Justificativa: Justificativa : A alteração no caput do Artigo visa restringir o uso desta faixa de freqüência nos grandes centros urbanos, para não comprometer as aplicações médicas dos equipamentos ISM que ao compartilhar a mesma faixa com equipamentos do SMP podem sofrer interferências prejudiciais aos resultados médicos pretendidos, causando sérias conseqüências à população. Essa interferência pode também, em contrapartida, impactar os sistemas do SMP causando queda na qualidade do serviço e insatisfação do usuário.

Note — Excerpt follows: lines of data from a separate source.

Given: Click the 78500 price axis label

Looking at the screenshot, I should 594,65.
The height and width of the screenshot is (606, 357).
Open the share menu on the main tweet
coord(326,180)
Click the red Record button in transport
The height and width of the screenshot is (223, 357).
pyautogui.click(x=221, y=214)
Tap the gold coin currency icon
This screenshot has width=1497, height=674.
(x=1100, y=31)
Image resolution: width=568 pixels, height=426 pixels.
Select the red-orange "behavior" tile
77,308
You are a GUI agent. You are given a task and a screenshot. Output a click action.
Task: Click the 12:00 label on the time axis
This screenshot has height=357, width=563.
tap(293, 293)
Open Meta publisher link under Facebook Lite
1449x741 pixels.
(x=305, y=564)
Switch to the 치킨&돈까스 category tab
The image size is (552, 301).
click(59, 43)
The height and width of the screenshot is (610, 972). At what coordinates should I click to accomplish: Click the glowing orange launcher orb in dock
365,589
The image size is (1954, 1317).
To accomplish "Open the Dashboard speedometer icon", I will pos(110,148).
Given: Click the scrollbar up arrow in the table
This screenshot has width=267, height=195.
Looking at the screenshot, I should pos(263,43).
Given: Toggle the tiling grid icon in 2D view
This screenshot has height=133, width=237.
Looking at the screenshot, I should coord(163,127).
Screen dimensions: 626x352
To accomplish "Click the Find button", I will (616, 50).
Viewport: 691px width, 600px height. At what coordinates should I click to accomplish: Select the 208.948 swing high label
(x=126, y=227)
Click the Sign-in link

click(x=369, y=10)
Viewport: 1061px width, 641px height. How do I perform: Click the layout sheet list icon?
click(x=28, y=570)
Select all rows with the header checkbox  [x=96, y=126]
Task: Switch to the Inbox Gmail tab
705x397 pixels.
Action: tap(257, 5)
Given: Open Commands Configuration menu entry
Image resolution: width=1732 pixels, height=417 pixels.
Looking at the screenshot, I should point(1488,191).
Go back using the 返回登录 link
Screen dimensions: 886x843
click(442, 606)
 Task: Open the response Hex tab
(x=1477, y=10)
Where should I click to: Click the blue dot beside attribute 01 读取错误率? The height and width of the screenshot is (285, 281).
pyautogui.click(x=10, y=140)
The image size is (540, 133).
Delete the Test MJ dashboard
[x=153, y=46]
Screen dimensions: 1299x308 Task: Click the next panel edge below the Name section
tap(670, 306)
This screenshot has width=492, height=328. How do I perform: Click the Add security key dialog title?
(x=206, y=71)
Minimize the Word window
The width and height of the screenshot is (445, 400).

Já a supressão do parágrafo único tem a finalidade de não permitir a quebra de isonomia competitiva entre as Prestadoras de SMP e as Prestadoras de outros serviços, visto que nas faixas de freqüência destinadas a prestação dos outros serviços não existe a mesma reciprocidade concedida as Operadoras de SMP. Portanto para proporcionar oportunidades justas e similares dentro do contexto de cada serviço sugere-se a supressão deste parágrafo.
Contribuição N°: 3
ID da Contribuição: 7429
Autor da Contribuição: telemig
Data da Contribuição: 13/08/2001
Contribuição: Art. 2 As subfaixas de extensão listadas na Tabela I são destinadas para prestação do Serviço Móvel Pessoal (SMP), em caráter secundário e de forma não exclusiva, restrita à respectiva Área de Prestação.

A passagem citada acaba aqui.